Our study is limited by its relatively small sample size, which may have constrained the statistical power to detect subtler associations – particularly regarding HDL cholesterol. In addition, the lack of histological lipid staining limit the mechanistic insights. Future prospective studies incorporating adipophilin expression and long-term follow-up are warranted to clarify causality and explore therapeutic implications.

CONCLUSION

Our study adds to the growing body of evidence linking GA with DLP. Screening for lipid abnormalities in patients with GA – especially those with annular or generalized forms – may be clinically warranted.
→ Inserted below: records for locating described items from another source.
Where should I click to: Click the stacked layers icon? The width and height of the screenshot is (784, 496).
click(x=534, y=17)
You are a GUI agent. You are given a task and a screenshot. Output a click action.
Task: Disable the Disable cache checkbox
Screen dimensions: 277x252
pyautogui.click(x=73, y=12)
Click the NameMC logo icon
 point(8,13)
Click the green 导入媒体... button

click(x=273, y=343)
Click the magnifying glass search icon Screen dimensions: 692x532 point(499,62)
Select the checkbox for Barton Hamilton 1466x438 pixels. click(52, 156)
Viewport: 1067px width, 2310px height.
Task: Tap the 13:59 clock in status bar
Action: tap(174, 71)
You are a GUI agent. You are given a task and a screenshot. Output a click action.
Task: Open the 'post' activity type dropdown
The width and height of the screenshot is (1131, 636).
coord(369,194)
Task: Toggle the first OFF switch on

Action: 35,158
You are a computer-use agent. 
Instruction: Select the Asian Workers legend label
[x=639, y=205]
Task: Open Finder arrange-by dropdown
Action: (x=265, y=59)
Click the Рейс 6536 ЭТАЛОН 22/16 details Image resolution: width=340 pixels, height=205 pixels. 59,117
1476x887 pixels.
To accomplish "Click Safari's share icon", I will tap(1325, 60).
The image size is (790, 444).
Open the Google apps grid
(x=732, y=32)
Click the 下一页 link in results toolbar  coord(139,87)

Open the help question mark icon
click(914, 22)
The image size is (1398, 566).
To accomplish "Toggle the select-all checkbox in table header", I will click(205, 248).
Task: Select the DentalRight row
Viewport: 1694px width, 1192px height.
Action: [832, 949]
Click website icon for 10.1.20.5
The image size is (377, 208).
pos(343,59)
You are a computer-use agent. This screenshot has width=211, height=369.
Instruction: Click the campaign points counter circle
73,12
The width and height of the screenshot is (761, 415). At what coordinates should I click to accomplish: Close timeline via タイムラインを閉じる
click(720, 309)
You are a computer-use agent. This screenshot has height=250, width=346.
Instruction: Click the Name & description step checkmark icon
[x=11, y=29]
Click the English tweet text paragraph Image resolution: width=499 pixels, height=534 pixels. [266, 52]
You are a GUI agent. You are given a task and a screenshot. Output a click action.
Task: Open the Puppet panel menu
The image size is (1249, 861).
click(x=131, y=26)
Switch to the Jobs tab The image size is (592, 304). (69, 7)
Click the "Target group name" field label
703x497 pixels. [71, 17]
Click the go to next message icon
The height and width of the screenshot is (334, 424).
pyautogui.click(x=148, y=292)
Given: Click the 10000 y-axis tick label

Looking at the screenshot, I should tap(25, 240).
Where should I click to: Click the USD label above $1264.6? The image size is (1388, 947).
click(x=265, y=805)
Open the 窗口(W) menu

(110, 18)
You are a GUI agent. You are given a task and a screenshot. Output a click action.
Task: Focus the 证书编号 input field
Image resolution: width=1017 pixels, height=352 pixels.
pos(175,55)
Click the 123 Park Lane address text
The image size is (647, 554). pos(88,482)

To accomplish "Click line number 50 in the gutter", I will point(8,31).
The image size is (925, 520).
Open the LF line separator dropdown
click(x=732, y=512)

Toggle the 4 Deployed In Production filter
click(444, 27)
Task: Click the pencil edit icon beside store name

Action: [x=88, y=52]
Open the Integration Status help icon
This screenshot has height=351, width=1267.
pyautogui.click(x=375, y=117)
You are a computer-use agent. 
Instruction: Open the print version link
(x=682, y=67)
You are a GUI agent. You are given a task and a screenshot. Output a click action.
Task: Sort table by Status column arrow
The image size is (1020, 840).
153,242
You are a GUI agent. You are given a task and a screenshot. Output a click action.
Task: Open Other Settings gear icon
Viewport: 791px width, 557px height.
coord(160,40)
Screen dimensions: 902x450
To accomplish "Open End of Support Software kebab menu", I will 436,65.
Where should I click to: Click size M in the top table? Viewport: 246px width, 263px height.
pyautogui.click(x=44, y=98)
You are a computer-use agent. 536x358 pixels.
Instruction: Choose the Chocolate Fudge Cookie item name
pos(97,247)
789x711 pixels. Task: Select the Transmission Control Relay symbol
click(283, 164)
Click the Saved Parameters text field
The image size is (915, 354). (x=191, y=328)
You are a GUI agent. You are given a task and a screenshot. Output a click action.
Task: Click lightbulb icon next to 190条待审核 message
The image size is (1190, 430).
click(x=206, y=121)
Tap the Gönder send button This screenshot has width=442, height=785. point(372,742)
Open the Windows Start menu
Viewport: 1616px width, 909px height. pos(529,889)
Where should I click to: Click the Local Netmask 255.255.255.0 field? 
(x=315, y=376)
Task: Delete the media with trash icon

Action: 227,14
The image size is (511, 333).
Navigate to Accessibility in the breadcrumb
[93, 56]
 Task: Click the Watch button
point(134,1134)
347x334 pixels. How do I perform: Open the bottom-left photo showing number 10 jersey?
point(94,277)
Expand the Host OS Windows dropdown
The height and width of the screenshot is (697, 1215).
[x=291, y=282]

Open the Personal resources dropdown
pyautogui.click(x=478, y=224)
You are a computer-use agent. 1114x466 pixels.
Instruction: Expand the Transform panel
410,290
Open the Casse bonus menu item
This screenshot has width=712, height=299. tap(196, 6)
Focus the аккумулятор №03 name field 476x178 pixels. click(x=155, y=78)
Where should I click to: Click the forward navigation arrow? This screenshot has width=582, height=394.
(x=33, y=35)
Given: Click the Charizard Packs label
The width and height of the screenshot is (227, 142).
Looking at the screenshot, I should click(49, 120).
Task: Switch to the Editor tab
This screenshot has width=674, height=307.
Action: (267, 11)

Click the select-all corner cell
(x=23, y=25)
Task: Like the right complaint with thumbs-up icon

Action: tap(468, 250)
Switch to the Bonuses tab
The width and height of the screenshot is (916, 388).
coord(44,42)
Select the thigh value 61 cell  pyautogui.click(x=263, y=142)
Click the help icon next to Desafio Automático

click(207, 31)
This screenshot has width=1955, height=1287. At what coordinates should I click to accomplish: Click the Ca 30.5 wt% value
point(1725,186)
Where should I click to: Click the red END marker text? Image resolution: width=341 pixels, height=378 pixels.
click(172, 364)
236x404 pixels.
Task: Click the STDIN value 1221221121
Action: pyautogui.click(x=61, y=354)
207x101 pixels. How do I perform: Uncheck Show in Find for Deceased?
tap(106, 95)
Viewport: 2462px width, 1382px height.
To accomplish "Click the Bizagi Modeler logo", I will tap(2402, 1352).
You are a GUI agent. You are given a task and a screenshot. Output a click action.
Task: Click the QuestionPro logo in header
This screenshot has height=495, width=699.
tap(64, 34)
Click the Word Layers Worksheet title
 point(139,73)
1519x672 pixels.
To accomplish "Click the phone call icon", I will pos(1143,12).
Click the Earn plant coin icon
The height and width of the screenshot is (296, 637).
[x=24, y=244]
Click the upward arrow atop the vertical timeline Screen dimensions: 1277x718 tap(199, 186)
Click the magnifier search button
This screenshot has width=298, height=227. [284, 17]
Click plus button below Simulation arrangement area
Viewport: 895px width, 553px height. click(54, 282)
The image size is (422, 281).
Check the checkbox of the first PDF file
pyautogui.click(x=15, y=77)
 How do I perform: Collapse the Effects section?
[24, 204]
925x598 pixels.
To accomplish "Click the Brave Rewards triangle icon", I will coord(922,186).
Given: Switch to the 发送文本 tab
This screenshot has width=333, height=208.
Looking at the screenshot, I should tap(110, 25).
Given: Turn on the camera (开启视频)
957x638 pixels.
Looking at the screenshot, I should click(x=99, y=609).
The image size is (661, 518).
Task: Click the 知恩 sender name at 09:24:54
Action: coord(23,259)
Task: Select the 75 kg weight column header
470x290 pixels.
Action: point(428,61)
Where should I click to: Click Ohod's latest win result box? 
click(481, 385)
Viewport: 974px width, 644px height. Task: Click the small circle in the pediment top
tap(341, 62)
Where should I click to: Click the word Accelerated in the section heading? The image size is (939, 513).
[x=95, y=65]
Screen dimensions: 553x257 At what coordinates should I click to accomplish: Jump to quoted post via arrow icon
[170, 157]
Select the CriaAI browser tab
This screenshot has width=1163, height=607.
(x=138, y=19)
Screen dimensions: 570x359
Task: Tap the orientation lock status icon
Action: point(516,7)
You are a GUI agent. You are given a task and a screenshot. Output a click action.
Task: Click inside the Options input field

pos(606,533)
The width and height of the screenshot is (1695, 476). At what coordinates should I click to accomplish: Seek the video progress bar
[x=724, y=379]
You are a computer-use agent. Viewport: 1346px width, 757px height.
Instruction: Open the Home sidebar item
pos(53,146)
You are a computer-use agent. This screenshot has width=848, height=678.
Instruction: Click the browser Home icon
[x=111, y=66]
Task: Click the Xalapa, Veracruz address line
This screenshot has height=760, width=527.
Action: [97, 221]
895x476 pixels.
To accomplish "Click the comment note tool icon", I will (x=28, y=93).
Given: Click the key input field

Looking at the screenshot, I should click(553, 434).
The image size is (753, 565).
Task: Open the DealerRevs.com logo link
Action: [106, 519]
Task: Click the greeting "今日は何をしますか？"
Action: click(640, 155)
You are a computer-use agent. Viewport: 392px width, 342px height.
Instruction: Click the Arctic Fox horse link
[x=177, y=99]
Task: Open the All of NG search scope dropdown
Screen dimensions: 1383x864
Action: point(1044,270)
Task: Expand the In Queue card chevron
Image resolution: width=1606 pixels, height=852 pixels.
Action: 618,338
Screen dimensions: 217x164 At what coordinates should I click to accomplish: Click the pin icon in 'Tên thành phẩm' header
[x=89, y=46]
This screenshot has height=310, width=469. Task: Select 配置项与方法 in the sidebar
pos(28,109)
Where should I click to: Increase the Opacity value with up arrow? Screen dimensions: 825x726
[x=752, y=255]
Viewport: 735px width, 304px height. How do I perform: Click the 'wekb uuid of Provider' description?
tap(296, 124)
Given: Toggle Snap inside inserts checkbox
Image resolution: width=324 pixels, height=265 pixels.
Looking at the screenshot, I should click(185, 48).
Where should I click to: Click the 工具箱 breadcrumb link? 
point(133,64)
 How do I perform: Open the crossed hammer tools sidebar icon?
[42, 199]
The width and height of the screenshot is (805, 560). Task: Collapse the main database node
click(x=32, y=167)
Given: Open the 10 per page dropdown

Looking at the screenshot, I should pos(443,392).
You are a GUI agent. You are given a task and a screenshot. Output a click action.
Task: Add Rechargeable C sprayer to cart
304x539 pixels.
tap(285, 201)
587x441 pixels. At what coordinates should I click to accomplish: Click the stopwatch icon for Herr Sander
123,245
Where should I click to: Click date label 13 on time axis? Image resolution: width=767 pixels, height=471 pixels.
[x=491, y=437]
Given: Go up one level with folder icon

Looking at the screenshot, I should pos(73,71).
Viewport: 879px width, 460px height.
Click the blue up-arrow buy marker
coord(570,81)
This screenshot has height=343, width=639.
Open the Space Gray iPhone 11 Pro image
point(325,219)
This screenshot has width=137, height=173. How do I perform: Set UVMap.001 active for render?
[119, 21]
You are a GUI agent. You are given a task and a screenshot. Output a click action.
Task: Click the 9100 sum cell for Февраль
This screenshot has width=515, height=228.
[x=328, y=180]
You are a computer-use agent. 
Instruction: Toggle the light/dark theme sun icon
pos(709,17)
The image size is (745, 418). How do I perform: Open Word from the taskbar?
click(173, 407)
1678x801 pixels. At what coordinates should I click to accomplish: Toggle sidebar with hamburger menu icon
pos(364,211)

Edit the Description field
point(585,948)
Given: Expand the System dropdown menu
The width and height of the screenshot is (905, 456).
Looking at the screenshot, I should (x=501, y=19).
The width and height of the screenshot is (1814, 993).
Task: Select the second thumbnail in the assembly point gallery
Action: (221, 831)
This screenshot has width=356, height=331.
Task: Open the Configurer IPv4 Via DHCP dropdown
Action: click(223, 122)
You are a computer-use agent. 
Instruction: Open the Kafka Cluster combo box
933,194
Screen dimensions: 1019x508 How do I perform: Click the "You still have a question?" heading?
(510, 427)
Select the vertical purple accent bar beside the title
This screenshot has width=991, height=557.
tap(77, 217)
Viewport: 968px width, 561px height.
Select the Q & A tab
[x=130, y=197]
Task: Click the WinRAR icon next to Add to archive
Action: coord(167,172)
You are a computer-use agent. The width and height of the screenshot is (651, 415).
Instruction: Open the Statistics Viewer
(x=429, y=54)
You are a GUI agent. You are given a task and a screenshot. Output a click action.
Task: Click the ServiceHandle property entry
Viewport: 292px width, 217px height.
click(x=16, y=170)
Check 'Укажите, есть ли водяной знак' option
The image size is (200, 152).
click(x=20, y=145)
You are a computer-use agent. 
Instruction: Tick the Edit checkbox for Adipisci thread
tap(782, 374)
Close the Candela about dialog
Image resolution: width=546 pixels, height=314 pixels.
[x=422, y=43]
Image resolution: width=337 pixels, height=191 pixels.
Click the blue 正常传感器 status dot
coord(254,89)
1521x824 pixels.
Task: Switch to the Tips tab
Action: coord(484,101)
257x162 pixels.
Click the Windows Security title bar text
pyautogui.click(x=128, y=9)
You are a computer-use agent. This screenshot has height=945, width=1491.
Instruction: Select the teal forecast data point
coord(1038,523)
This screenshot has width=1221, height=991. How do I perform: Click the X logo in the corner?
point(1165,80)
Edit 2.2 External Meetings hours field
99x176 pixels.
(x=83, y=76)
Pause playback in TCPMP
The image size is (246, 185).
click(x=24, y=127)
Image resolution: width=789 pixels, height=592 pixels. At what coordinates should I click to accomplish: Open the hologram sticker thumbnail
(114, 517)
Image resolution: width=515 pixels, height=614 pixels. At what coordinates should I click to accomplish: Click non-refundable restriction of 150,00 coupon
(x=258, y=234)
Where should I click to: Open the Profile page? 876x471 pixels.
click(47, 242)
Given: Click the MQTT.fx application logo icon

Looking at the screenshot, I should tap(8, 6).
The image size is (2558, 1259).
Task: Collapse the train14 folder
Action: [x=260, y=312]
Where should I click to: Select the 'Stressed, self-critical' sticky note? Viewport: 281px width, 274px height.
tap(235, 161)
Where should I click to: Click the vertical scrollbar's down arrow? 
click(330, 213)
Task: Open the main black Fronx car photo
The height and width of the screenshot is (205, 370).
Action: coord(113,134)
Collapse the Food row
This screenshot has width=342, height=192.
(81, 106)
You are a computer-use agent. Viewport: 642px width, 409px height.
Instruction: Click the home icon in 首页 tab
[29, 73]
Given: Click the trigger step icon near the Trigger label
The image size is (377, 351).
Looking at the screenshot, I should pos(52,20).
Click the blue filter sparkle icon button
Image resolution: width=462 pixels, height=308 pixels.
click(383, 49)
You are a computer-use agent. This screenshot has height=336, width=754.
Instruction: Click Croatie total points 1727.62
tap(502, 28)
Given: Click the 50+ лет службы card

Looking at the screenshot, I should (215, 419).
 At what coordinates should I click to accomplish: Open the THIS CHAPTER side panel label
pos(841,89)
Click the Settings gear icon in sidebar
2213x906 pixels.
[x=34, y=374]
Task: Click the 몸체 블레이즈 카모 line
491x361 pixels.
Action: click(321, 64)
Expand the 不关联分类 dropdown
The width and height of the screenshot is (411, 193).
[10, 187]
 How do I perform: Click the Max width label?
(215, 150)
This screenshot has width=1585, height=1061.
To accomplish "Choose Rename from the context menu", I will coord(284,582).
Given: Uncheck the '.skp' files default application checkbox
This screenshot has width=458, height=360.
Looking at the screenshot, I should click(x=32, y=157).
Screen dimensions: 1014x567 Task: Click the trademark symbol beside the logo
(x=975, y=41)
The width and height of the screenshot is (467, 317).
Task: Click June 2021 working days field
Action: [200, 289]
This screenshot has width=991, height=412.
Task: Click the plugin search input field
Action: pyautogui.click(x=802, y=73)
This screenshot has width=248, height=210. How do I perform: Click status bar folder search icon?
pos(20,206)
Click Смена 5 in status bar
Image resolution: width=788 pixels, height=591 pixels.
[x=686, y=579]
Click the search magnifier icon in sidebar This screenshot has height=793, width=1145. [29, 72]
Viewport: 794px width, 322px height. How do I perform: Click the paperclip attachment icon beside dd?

Understanding this association may not only aid in more holistic patient care but may also open avenues for adjunctive metabolic interventions in recalcitrant cases of GA.

Ethical approval:

Ethical approval was provided by the Institutional Human Ethical Committee, Baba Raghav Das Medical College, Gorakhpur, dated December 28, 2022, number 213/IHEC/2022.

Declaration of patient consent:

The authors certify that they have obtained all appropriate patient consent.

Conflicts of interest:

There are no conflicts of interest.

Use of artificial intelligence (AI)-assisted technology for manuscript preparation:

The authors confirm that there was no use of artificial intelligence (AI)-assisted technology for assisting in the writing or editing of the manuscript, and no images were manipulated using AI.

Financial support and sponsorship: Nil.